Just thought I'd put a small warning out to anyone who does this. When I got an 800 number from my phone company they put me in the yellow pages for free. Within a few days I received an email asking about how I wanted my listing to show up online.. I filled it out and sent. A month later I had a bill come to my house from the Yellow Pages for 300 dollars.

It was a different company and I was fooled into filling out their email because as soon as my information hit the directory they sent it. I called them trying to figure out what happened but they were no help, until I called my phone company and they explained to me how it happens. Pretty crappy deal in the end. I was already in the yellow pages and on yellowpages.com and they're trying to charge me 300 dollars for something I already had for free?

Jm2c.


----------



## peteVA (Nov 11, 2007)

Welcome to the world of business. Those parasites and others with similar ploys are all over the country, and I'm sure the world. You can also get the same kind of stuff just be registering a domain, buying a copy machine, etc.

I've been offered to be listed in Who's Who and all sorts of crap. Just send money.

It's hard to believe, but I'll guarantee you you could go through the Yellow Pages and make out an invoice for just about anything, send it to every company losted and get a 2 to 5 percent payment rate, just for the phony invoice.
.


----------



## zerocool (Dec 31, 2007)

The per minute rate can be as low as 1.5 (one and a half) cents per minute, but upto 4 cents depending on your local calling area.

To lookup the exact rate for your phone, goto:
Toll Free Number Service Rates

That's the tollfreenumber.ORG rate lookup. It allows you to see rates and select a toll free number. You can also choose a number at Toll-Free Service

As per your question... I think Toll Free Numbers are a GREAT way to help increase business and provide a cost-free reason for people to do business with you!

Mike


----------



## splathead (Dec 4, 2005)

SunEmbroidery said:


> Did adding an 800 phone number improve web sales? I've been looking at Kall8 800 Numbers & Toll Free Number Services . The rates seem good, there are no monthly minimums and you can cancel any time. Is it worth the expense? Thanks!


I think it use to be that if you wanted business outside your calling area, an 800 number was a must.

But now with included long distance on cell phones, Vonage, and unlimited long distance from the likes of AT&T, an 800 number is hardly necessary. Someone is not not going to call you because you don't have an 800 #.


----------



## peteVA (Nov 11, 2007)

splathead said:


> I think it use to be that if you wanted business outside your calling area, an 800 number was a must.
> 
> But now with included long distance on cell phones, Vonage, and unlimited long distance from the likes of AT&T, an 800 number is hardly necessary. Someone is not not going to call you because you don't have an 800 #.


That's true, from a money point of view. It really has nothing to do with money, however. 

It's perception.
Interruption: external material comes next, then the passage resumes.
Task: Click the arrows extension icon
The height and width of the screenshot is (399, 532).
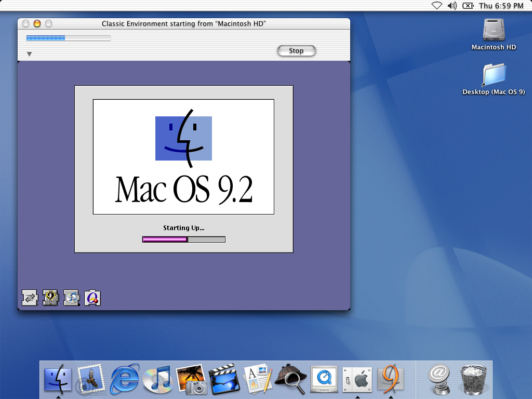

Your business is making a statement that you want their business and you are offering to pay for the call. 

I've never done it, but I'll guarantee you that if you put two identical ads in the same publication, half with a toll-free number and half with just a regular phone number the toll-free number will get more responses. It's just human nature.

While the site linked to by zerocool is really just selling a service with a good per minute rate, it does have a couple of other costs, like $ 2 a month on bills under $ 20 a month and a billing fee. 

There are plans with neither of those. Some months my long distance bill is in the $ 30 range. And others, it's between $3 and $4. 2.9 cents per minute - flat, in or out 24/7/365, with no minimu, no other fees. Yes, in-state does cost more. That is almost always the case, thanks to our various state legislatures.

So, for 3 cents a minute, why not be the good guy? Impress people, act like a big company. How many TV ads do you see that DON'T have a toll-free number? Go for it, live large.....
.


----------



## zerocool (Dec 31, 2007)

The majority of tv commercials without an 800 number are at superbowl time because of the large viewing population, displaying an 800 number inundates the phones way too much because too many people call, so instead of an 800 number, they just show a website; even then, their website will have an 800 number.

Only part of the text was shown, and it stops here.